§ Work instructions
In the records below, find each line containing the word "size" and copy it.

§ Data extract
────────────────

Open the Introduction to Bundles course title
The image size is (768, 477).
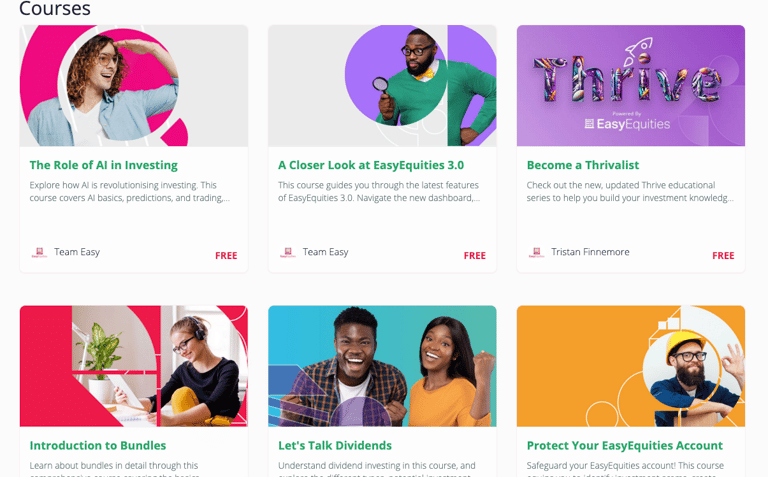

────────────────

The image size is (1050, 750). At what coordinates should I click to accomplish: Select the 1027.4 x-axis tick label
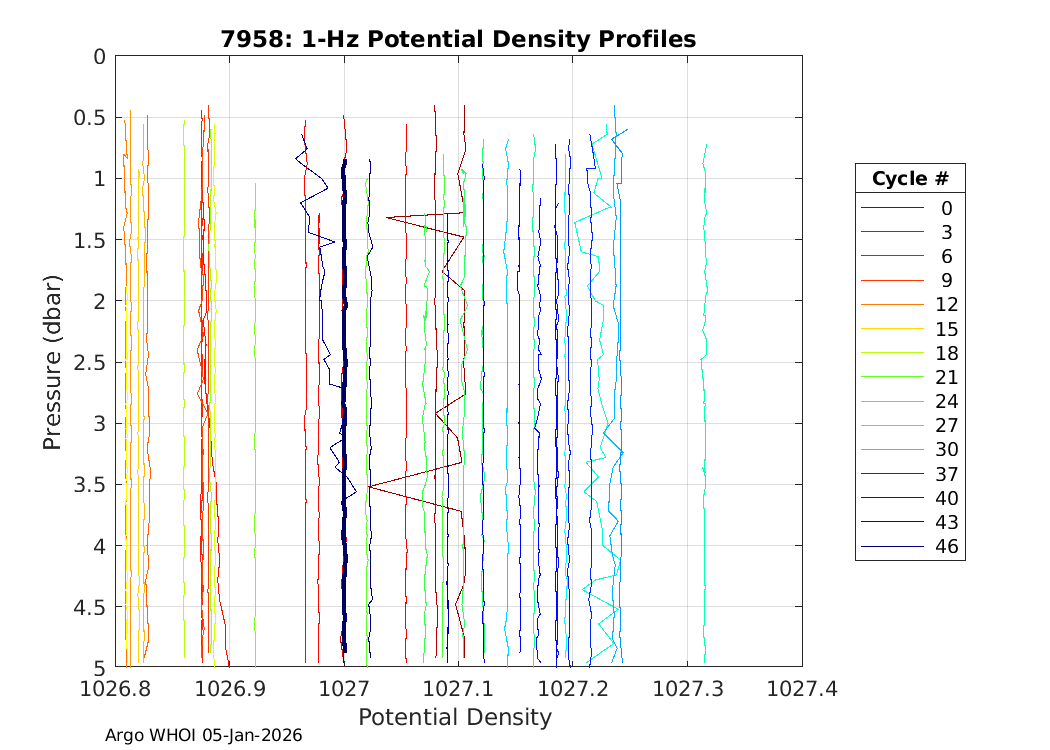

────────────────

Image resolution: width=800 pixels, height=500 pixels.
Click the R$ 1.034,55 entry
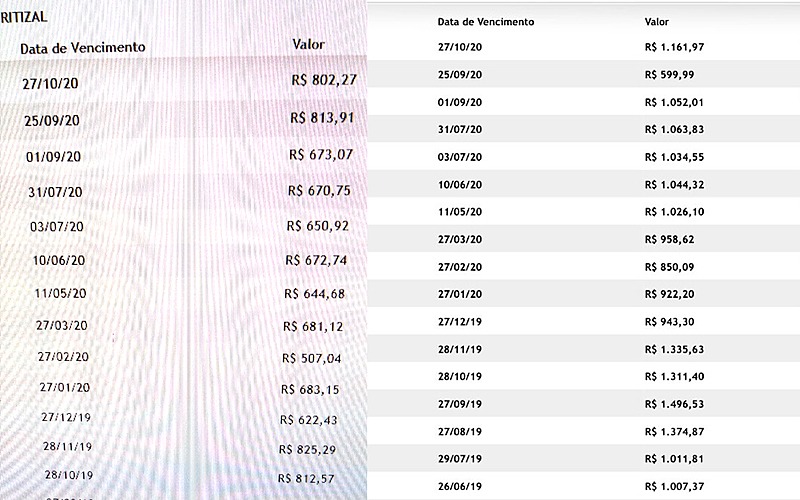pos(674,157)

────────────────

§ Reply
The image size is (768, 477).
The image size is (1050, 750). At what coordinates should I click to accomplish: Select the 1027.4 x-axis tick label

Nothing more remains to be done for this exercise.